I think you people believe that I actually enjoy sitting in TSA interrogation rooms.
Just in via Constant Reader Luc, who hails from Canuckistan...
From: Luc
To: TBG
SUB:I have to share this one
How to scare the nosy bastard sitting beside you in a plane....
1. Take out your laptop
2. Open it slowly and calmly
3. Start it
4. Make sure the annoying a-hole is looking at your screen
5. Close your eyes and look up at the sky
6. Take a deep breath and click on THIS
Then say outloud "ALLAH OUAKBACH"
(Which is Frog/Canuckistani for "Allahu Akbar" - TBG)
Dude... Seriously.
Why do you send me this stuff when you KNOW there is an excellent chance that I will use this knowledge to do something
Besides- it needs to be done on a plane with WiFi access...
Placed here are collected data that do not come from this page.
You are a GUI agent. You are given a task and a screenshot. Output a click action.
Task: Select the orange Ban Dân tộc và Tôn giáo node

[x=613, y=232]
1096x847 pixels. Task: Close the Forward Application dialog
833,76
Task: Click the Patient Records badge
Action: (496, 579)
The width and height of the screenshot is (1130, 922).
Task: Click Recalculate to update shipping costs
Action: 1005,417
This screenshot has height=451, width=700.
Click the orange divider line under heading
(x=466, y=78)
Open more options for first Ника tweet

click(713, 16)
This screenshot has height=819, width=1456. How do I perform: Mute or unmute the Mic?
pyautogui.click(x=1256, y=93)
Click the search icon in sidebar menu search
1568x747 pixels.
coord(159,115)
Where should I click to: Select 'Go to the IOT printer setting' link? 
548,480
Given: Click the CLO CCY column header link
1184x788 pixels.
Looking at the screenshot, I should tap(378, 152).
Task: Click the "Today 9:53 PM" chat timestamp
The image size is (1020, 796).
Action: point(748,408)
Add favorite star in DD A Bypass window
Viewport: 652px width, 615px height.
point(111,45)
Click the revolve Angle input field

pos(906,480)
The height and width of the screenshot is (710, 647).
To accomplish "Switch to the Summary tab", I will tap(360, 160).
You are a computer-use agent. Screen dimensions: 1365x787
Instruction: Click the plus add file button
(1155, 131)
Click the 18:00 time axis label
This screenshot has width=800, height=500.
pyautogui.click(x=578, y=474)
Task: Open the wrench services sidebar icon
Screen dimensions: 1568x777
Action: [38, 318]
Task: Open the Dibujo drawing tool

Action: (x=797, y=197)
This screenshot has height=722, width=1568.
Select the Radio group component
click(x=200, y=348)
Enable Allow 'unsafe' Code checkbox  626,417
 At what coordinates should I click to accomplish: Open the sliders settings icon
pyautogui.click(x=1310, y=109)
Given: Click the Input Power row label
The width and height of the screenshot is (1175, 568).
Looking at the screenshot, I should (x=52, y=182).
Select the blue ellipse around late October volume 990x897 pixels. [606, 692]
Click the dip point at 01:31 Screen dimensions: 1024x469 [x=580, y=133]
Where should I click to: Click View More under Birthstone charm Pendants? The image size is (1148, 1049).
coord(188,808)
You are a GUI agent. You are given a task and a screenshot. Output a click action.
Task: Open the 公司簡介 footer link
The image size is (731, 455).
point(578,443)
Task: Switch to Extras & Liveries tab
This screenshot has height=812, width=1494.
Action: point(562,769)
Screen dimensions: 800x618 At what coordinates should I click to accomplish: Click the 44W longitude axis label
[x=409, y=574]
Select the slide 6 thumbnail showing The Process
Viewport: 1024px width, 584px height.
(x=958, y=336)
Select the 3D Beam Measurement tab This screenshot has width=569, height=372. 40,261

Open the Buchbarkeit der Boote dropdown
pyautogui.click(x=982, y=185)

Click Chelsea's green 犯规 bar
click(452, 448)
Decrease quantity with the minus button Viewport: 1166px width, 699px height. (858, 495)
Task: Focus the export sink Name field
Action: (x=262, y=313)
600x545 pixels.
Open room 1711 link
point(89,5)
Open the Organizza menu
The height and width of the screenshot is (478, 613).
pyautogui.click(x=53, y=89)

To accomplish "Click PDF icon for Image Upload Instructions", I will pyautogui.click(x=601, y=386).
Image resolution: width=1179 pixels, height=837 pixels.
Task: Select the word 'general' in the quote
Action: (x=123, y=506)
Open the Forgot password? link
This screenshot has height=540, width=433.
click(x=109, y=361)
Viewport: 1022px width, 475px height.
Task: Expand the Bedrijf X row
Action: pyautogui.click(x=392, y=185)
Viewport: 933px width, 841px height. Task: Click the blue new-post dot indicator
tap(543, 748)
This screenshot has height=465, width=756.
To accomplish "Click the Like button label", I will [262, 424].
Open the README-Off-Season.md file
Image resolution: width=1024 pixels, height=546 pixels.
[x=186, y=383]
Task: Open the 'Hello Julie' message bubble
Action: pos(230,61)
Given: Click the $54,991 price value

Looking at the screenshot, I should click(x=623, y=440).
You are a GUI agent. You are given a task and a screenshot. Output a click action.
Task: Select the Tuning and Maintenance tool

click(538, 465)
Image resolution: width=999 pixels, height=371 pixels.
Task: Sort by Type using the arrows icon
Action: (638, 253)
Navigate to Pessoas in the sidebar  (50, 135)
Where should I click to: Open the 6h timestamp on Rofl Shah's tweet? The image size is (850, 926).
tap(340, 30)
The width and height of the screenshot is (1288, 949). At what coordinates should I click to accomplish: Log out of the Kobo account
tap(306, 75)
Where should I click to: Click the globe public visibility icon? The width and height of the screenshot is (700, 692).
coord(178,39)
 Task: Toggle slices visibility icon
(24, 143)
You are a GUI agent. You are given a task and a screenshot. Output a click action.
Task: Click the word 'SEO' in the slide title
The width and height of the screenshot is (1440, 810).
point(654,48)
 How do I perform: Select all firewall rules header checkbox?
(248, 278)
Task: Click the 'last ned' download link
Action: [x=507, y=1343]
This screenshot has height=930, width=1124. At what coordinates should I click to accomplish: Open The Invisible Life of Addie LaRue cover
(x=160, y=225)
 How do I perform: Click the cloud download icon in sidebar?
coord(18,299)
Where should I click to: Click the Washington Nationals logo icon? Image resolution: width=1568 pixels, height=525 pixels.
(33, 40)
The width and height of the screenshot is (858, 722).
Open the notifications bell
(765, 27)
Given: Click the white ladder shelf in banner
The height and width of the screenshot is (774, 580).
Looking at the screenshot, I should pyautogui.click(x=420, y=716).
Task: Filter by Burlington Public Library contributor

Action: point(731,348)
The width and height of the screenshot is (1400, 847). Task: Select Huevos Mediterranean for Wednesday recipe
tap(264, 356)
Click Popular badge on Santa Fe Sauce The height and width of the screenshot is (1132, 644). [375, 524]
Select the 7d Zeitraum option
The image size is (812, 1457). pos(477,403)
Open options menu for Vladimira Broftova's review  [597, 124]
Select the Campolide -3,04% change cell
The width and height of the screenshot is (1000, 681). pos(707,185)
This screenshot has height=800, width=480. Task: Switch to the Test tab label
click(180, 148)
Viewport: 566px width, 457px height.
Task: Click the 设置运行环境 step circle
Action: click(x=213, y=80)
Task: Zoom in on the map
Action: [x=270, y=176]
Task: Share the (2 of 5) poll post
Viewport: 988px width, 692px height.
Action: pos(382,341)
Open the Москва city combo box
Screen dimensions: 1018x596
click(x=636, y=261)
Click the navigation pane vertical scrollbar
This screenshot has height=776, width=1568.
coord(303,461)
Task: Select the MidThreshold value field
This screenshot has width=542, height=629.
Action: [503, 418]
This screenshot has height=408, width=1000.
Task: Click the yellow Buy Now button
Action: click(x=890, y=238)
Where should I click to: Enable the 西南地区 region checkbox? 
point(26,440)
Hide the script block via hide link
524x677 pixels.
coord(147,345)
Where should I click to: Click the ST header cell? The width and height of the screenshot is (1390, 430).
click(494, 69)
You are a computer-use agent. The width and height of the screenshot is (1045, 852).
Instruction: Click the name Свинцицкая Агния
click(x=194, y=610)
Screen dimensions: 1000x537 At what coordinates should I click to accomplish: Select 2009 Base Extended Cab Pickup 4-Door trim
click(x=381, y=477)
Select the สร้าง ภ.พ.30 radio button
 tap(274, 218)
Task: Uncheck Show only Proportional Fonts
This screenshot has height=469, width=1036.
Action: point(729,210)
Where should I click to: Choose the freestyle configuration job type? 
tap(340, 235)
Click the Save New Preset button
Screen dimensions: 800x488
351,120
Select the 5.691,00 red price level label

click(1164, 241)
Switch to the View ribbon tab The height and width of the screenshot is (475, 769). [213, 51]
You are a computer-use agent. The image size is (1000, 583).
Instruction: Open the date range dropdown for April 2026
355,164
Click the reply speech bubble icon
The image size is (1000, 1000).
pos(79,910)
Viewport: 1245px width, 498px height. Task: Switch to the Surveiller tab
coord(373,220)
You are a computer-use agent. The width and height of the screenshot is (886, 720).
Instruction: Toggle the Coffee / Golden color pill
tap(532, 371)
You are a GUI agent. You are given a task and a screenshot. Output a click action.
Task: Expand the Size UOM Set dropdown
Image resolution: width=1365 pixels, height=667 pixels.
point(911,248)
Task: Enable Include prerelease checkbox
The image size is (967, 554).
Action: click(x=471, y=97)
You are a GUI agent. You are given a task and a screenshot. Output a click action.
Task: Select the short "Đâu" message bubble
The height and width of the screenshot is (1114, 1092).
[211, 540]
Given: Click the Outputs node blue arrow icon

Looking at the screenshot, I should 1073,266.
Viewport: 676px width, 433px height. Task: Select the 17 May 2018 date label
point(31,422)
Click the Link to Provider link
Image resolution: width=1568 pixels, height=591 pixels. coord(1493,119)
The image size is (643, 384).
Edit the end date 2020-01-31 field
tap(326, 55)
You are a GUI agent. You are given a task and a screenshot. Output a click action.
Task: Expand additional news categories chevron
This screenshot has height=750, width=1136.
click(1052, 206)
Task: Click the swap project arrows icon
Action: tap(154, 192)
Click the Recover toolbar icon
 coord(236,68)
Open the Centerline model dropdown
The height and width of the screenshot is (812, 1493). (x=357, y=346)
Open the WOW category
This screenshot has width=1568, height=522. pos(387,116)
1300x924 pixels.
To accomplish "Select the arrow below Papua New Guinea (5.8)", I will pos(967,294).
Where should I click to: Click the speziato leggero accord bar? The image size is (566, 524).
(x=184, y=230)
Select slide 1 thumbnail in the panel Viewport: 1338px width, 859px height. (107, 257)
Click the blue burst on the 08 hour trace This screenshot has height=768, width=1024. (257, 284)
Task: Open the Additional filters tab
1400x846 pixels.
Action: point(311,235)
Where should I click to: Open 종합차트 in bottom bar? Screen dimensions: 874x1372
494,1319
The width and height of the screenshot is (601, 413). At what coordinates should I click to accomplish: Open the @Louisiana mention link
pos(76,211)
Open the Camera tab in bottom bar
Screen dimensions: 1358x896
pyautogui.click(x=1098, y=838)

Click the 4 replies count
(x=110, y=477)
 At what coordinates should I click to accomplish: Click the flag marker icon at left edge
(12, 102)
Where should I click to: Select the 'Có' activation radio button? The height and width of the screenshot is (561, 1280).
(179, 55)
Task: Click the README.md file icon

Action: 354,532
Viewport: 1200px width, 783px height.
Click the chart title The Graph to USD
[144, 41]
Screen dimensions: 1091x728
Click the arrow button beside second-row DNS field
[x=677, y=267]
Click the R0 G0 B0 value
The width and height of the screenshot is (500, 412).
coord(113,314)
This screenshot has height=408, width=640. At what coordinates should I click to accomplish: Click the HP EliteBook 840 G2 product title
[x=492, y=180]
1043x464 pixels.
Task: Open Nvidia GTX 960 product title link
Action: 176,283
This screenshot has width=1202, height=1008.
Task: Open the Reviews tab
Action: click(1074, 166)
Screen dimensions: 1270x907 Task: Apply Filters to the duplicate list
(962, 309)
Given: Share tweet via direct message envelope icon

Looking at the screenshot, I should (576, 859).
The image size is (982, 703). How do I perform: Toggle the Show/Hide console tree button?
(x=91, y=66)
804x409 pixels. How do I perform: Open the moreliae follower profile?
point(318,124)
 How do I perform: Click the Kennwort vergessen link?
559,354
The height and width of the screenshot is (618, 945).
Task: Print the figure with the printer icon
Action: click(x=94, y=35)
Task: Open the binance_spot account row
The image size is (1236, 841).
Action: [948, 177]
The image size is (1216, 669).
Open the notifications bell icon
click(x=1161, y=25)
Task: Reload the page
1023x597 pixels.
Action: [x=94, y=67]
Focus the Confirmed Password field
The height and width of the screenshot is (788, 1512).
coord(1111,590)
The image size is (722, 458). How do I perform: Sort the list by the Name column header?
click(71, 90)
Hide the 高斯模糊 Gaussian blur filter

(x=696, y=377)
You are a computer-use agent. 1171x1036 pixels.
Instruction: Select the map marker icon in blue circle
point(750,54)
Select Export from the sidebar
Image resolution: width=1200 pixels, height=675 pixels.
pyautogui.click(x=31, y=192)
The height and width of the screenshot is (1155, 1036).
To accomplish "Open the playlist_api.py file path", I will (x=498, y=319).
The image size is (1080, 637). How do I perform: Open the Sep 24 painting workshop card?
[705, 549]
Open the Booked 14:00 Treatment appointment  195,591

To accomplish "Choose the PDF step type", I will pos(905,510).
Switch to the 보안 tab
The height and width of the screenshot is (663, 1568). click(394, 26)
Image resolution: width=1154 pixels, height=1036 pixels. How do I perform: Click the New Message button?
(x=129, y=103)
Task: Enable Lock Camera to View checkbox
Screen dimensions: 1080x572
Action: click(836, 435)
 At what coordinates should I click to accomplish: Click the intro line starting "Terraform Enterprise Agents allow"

Hmmm... Delta does offer WiFi To Go on most flights these days.
But wait...
How about doing it while standing at a concourse window watching a flight pulling away from the gate?
Perhaps an El Al Flight?
Yeah....
See... That's how it starts...
Someone sends a funny e-mail...
Then I wind up in a holding cell in Newark recovering from a pepper spray facial and sporting a size 14 colon from the over-enthusiastic cavity search.
Thanks Luc...
Back to your real job of kicking dead whales down the beach... ;)
TBG- ΜΟΛΩΝ ΛΑΒE
3 comments:
Well done Luc. I see his reasoning in sending it to you after your last planned meeting with the TSA.
Oh and swf files can be saved locally, no wifi needed.
I think you'd get in less trouble if you called the POTUS a prick.
Just in case, we'll start collecting bail money for your release.....
I will be happy to write you a Windows EXE which will do the same thing, standalone. Or even an iPhone app.